• Action item
Every line below from the one with "This screenshot has width=1024, height=649." through the one with "The image size" is to be repeated exactly, with no picture among them.

• The records
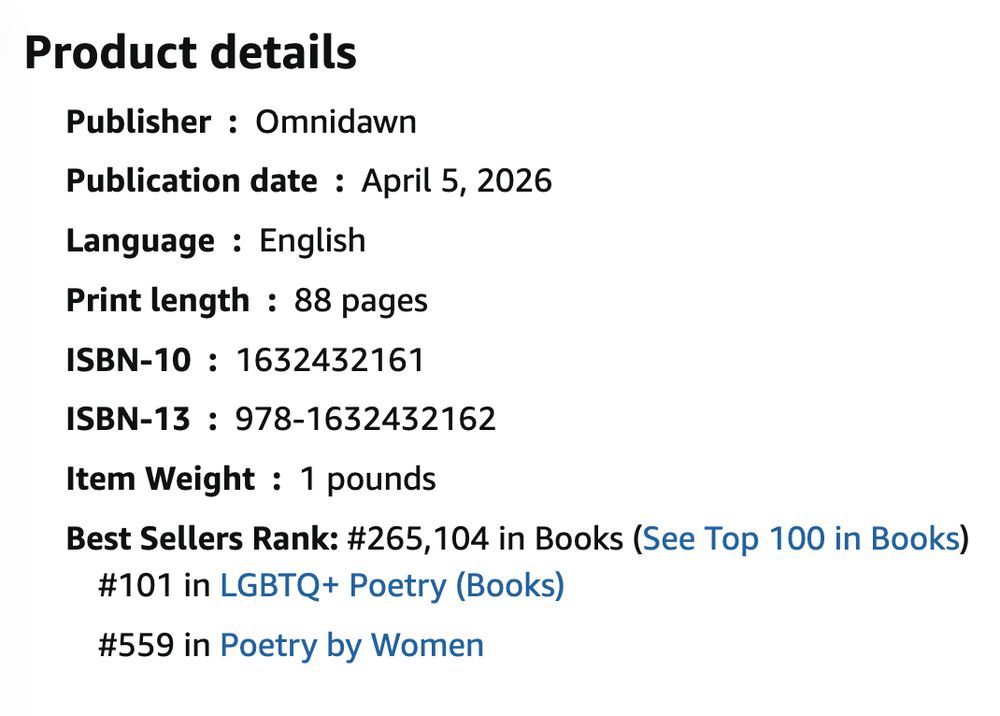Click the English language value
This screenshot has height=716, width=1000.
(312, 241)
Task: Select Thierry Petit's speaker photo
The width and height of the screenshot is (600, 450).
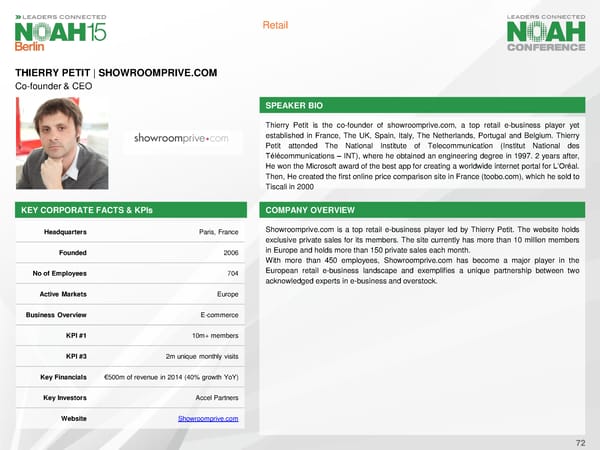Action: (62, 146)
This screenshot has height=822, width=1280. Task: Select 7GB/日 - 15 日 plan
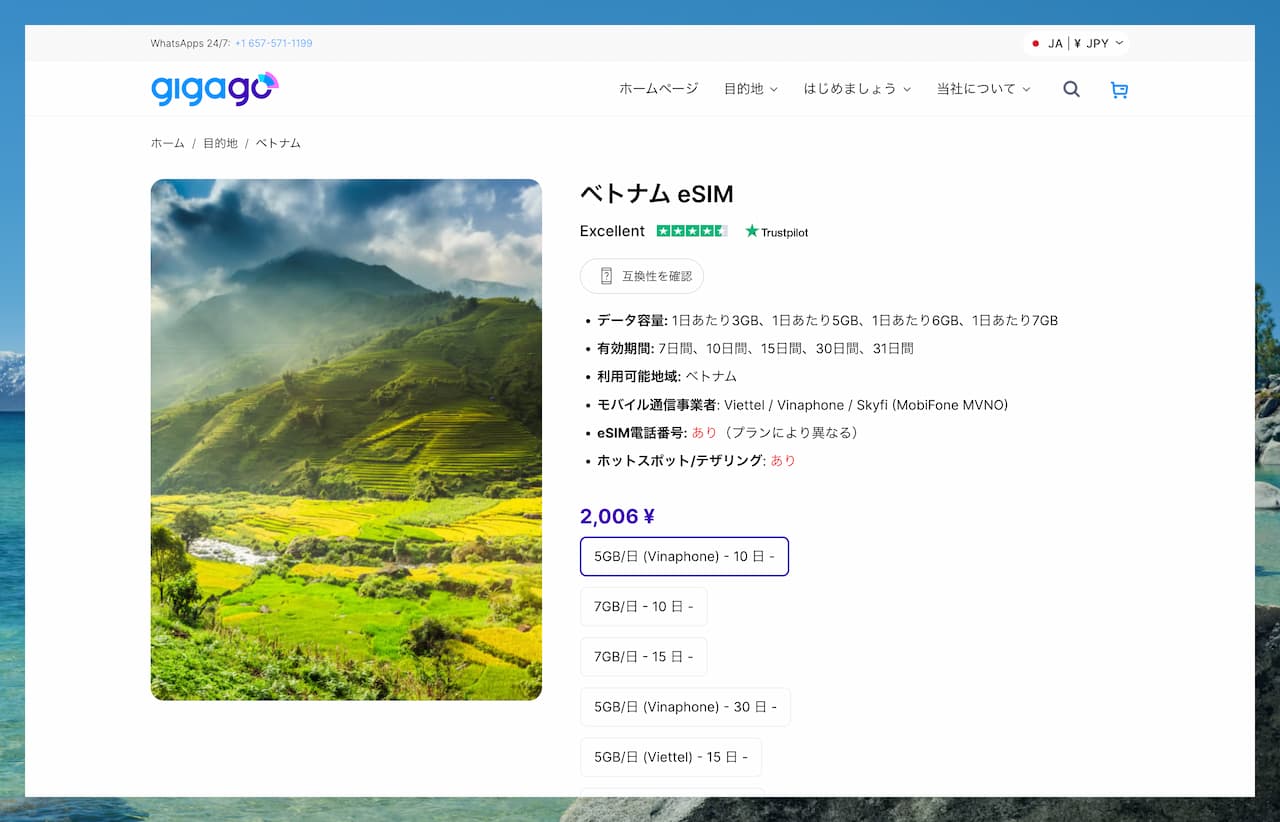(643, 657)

* * *

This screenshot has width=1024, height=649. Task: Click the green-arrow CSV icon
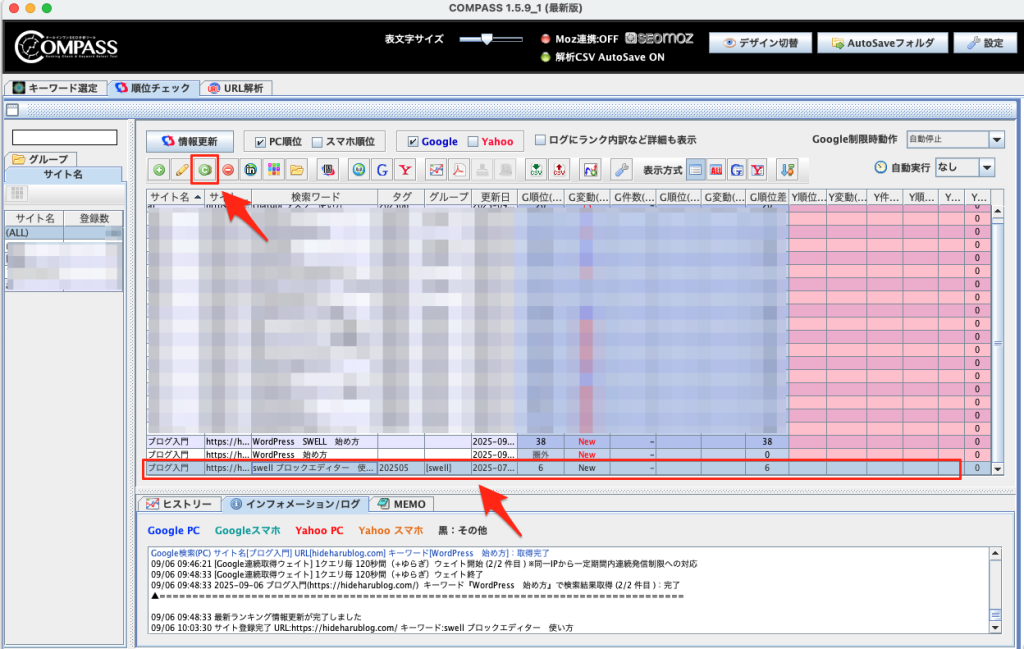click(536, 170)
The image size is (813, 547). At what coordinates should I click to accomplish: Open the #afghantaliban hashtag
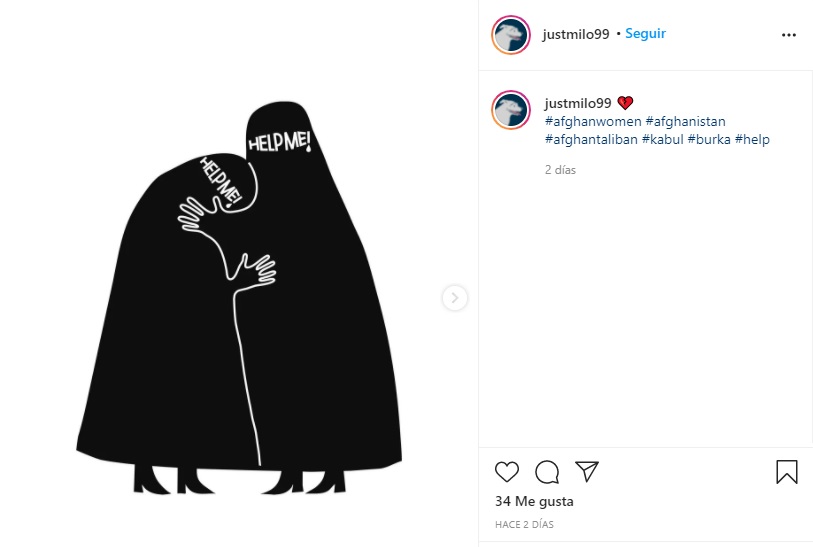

• Problem solution
This screenshot has width=1024, height=649. Task: Click the green-arrow CSV icon
click(536, 170)
The image size is (813, 547). At what coordinates should I click to accomplish: Open the #afghantaliban hashtag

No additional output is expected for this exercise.